Able to understand and tolerate `standard Malay’, English and the Kedah dialect spoken with an odd, decidedly Kelantan rhythm and intonation.
Now which snobbish and eccentric aristocrat – real or assumed – would insist on these unconventional requirements? And what does he have to reciprocate for the stringency demanded? By the way, there’s another requirement that was not originally included:
Having shelves of books, magazines and other reading material (must be in English) will be an added advantage.
All the above were what I `had insisted on’ at Facebook on May 6, 2009 upon returning from the Syariah court after I was officially divorced. These (requirements) were apparently in jest — ostensibly, looked like it, so it seemed… What else could it be? In fact, that’s what I had felt too, at that time. But deep inside, subconsciously, maybe the soul and spirit was trying to tell me something…
By the way, I wish to state again that, although my plans and attempts to reconcile were undermined and sabotaged “by certain third parties – each with his/her hidden (but quite visible) agenda” - the lafaz cerai on May 6 was made by my choice and on my own accord. The judge had made an important decision “against me” during the previous hearing, but it was something that I could have had revoked on appeal. And this was something that I had wanted to do, and I had even discussed it with a lawyer.

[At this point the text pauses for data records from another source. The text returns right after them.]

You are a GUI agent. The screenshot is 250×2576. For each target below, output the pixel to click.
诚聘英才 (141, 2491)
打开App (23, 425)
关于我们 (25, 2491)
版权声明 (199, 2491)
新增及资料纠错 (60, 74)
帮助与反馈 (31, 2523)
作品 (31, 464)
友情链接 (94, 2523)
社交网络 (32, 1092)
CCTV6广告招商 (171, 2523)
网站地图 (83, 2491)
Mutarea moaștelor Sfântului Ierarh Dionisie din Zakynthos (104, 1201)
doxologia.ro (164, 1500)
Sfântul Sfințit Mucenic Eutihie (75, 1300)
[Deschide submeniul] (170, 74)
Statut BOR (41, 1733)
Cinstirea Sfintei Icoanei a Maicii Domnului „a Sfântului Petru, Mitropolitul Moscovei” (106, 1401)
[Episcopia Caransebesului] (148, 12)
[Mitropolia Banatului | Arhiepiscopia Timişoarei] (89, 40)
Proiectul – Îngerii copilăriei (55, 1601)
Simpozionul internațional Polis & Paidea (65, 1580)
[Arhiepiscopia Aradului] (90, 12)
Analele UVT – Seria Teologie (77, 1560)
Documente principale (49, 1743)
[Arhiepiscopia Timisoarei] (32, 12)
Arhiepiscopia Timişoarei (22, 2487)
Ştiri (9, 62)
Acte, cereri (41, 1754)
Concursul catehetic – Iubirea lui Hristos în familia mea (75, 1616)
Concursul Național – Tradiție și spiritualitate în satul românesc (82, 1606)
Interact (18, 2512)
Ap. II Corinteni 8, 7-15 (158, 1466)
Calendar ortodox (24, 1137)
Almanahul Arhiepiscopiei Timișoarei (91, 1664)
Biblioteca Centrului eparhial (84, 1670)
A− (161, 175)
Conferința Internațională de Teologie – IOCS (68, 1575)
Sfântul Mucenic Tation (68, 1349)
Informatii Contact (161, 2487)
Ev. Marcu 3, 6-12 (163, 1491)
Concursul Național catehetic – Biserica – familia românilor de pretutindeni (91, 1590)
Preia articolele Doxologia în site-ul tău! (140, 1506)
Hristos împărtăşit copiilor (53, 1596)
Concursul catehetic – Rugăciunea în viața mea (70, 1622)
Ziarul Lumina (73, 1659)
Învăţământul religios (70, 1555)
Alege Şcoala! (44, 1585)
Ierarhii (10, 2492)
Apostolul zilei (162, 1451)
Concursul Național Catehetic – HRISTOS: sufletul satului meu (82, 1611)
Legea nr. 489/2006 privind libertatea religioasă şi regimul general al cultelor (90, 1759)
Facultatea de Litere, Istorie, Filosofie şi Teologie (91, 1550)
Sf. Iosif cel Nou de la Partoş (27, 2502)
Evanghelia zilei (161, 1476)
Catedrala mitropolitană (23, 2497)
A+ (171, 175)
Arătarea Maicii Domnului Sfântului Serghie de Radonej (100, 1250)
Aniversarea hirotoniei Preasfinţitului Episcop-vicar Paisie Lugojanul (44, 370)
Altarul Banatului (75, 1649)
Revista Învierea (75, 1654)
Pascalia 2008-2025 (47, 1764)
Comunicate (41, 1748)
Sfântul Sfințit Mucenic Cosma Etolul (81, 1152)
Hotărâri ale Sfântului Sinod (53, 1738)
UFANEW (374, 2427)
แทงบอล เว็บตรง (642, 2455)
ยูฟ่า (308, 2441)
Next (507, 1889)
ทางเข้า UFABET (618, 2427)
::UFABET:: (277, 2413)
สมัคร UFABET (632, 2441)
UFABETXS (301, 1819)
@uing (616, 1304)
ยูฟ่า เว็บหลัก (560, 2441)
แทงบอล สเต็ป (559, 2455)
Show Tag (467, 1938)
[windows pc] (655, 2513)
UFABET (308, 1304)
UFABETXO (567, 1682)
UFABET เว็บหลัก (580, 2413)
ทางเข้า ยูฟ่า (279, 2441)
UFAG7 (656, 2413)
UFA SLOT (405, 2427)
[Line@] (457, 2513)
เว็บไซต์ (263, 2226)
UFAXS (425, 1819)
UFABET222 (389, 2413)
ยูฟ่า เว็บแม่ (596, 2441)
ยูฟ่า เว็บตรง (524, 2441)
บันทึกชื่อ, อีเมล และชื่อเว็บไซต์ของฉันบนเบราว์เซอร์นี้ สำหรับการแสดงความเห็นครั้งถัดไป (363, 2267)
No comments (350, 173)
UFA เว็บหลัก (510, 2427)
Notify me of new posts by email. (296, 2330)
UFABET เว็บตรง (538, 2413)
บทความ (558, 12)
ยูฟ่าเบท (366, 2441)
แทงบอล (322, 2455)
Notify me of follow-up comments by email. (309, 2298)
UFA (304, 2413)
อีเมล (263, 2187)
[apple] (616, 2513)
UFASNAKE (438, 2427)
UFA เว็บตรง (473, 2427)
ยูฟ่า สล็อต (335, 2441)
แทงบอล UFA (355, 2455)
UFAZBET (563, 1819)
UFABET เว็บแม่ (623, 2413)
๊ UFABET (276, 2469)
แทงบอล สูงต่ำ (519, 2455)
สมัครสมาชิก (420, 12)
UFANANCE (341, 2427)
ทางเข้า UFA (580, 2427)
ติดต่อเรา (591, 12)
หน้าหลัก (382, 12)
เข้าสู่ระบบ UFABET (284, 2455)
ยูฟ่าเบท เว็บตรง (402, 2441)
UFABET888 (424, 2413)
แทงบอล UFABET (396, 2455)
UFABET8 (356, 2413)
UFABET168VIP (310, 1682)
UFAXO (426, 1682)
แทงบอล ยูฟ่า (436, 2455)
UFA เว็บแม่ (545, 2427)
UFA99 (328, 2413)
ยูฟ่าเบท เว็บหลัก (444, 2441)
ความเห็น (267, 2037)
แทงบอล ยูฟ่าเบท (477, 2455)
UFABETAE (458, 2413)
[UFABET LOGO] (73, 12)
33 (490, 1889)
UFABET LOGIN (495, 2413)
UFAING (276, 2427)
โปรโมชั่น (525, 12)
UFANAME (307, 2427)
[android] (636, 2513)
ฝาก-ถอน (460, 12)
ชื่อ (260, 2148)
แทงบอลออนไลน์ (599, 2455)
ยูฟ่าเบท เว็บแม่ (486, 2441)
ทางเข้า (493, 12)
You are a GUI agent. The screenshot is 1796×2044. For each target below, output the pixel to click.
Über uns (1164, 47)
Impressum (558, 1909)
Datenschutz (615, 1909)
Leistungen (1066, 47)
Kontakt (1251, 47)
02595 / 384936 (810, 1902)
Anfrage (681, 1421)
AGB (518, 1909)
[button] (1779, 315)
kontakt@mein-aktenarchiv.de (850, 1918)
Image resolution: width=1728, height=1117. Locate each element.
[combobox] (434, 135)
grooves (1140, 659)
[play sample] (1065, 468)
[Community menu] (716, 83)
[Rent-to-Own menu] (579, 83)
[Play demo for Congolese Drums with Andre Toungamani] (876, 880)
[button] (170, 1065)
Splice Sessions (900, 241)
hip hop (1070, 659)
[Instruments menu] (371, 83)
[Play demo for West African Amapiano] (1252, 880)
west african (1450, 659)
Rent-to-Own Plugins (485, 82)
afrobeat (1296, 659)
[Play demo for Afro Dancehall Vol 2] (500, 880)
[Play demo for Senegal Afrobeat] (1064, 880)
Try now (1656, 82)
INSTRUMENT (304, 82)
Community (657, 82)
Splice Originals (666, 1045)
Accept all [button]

I must admit here that I had lost sight of my original intentions to salvage the marriage and to make amends. I had thought that the only way I could do something about all of my wrongs towards my four children especially, was to ensure that the 23-year marriage to their mother remained intact. I was therefore dismayed and angered by the decision, for I knew that the court was manipulated towards that by the various deceit; including by supposedly `pious’ , `respectable’ and `dependable’ members of the local society.
From the information that I received, and from the written minutes of the case that I had obtained, I discovered how they had maliciously taken full advantage of the prejudice against someone who had been in police lockups, prisons and pusat serenti to poison with half-truths, insinuations and pure hearsay. Saving the marriage and to make amends weren’t the goals anymore – my sole objective at that time was to publicly humiliate a few people. And this I would do during the cross-examination on appealing for a review of the decision.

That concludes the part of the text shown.